Formelhafte Argumente reichen nicht: Ohne individuelle Abwägung keine dauerhafte geschützte Unterbringung für 89-Jährige
Menschen in geschützten Abteilungen unterbringen zu lassen, ist eine Maßnahme, die nur auf Basis fallindividueller konkreter Anhaltspunkte erlassen werden darf. Und so musste im folgenden Fall wieder einmal der Bundesgerichtshof (BGH) seine schützenden Hände über eine Patientin halten, deren Unterbringung zwar naheliegend sei, für die diese Augenscheinlichkeit allein jedoch keinen Freiheitsentzug bedeuten dürfe.
Eine 89-Jährige litt schon Jahrzehnte unter einer bipolaren Störung (manisch-depressiv). Im Alter war erschwerend eine Demenz hinzugekommen. Sie stand unter Betreuung. Es war aufgrund ihres Verhaltens schwierig, für sie ein offenes Pflegeheim zu finden. Deshalb war sie schon seit zwei Jahren auf einer geschützten Abteilung für Gerontopsychiatrie untergebracht und sollte nun dauerhaft geschützt untergebracht werden.
Amtsgericht und Landgericht (LG) hatten das zwar für weitere zwei Jahre genehmigt – der BGH hob diese Genehmigung aber wieder auf. Er hielt die Maßnahme zwar nicht für ausgeschlossen, aber die Begründung der Gerichte beschränke sich auf formelhafte Wendungen. Das reiche so nicht aus. Konkrete Anhaltspunkte für die Gefahr des Eintritts eines erheblichen Gesundheitsschadens ohne Unterbringung habe das LG nicht festgestellt. Auch in dem Sachverständigengutachten fehlte es an konkreten Anhaltspunkten für eine Gefahrenlage.
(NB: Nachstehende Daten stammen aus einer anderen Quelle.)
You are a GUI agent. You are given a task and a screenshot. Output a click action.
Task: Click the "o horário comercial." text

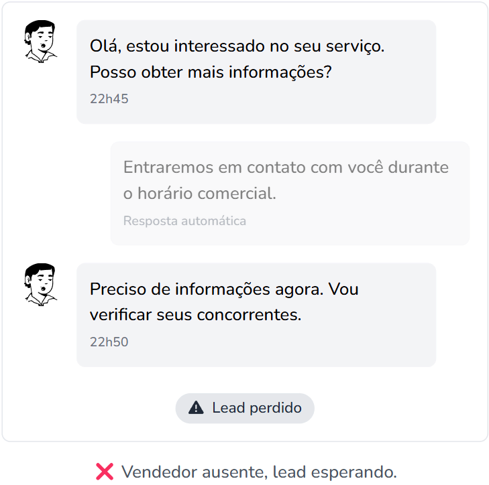pos(200,194)
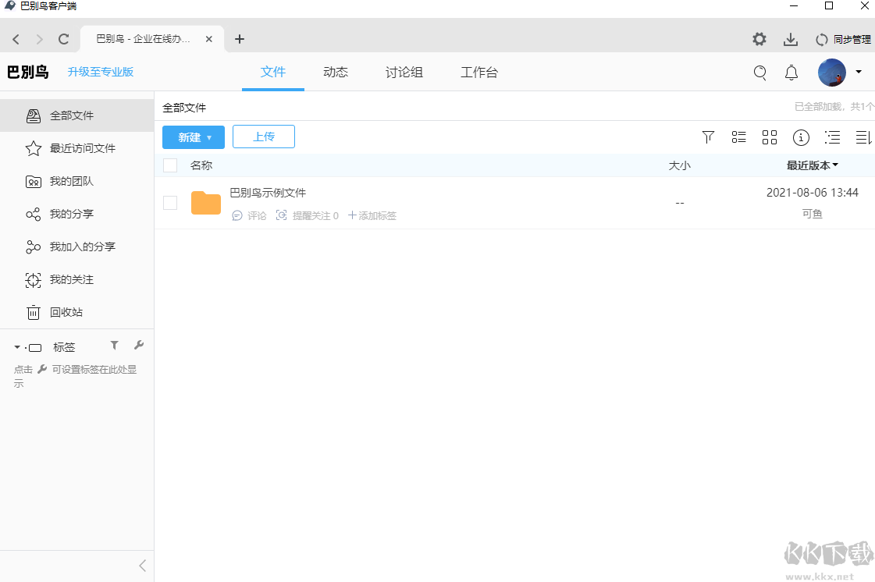
Task: Click the sort order icon on the right
Action: (x=863, y=137)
Der Betreuungsrichter habe es versäumt, die krankheitsbedingten Einschränkungen auf eine konkrete Gefahrenlage für die Betroffene zu übertragen. Ferner fehle es auch an der erforderlichen Relation zum möglichen Schaden für die Betroffene.
Hinweis: Gemäß § 1906 Abs. 1 Nr. 1 Bürgerliches Gesetzbuch ist eine Unterbringung des Betreuten durch den Betreuer, die mit Freiheitsentziehung verbunden ist, nur dann zulässig, wenn eine ernstliche und konkrete Gefahr für Leib und Leben des Betreuten besteht. Ob das Verhalten des Betreuten fremdgefährdend ist, darf keine Rolle spielen.